Protein is essential for building and repairing muscles and bones, the production of hormones, and other bodily functions, but where it comes from is just as important. A team of researchers from Massachusetts General Hospital teamed up with Harvard Medical School to compare the risk of death for those following a plant protein diet versus an animal protein diet.

For their new study, published in the JAMA Internal Medicine, researchers examined the findings for two large studies conducted in the United States, which looked at 32 years’ worth of data. Of the 131,342 male and female participants who were an average age of 49, researchers measured their protein sources, calorie breakdowns, and daily diets. It turns out, those who ate more protein from plant sources lowered their risk of overall death by 10 percent and risk of a heart-related death by 12 percent.

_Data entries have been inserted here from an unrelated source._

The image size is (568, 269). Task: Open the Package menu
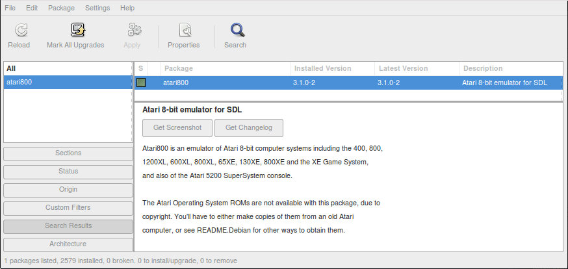click(61, 8)
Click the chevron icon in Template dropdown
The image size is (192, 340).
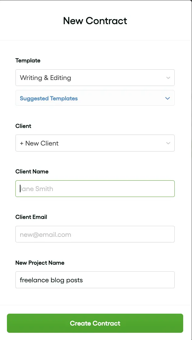[x=168, y=78]
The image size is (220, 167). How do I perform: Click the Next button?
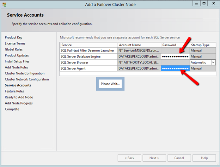[154, 158]
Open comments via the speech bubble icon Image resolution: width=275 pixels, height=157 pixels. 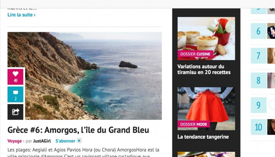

For those looking to lower their risk of death by swapping out animal protein for plant protein, 1 cup of green peas contain nearly 8 grams(g) of protein, 1 cup of kidney beans provide 13g, 1 cup of chickpeas pack more than 14g, and edamame serves up 18g of protein per cup.

Just substituting 3 percent of calories from animal protein with plant protein led consumers to lower their risk from all causes, especially if it was processed red meat. Those who swapped out just 3 percent of their regular processed red meat intake, like bacon or burgers, for example, lowered their risk of death by 34 percent. Those who replaced 3 percent of their protein intake from eggs lowered their risk of death by 19 percent, while those who replaced 3 percent of their unprocessed meat intake lowered their risk by 12 percent.

Plant Based
Replacing animal-based proteins with protein-packed plants can help lower the risk of death. Photo courtesy of Pixabay, public domain

"Substitution of plant protein for animal protein, especially from processed red meat, may confer substantial health benefit,” the study’s authors wrote. “Therefore, public health recommendations should focus on improvement of protein sources."

According to the Harvard School of Public Health, the recommended dietary allowance for protein is 0.8 grams per 1 kilogram of body weight. Each person is different, depending on their gender, weight, exercise level, and age, so a physically inactive 50-year-old woman who weighs 140 pounds needs roughly 53 grams of protein each day.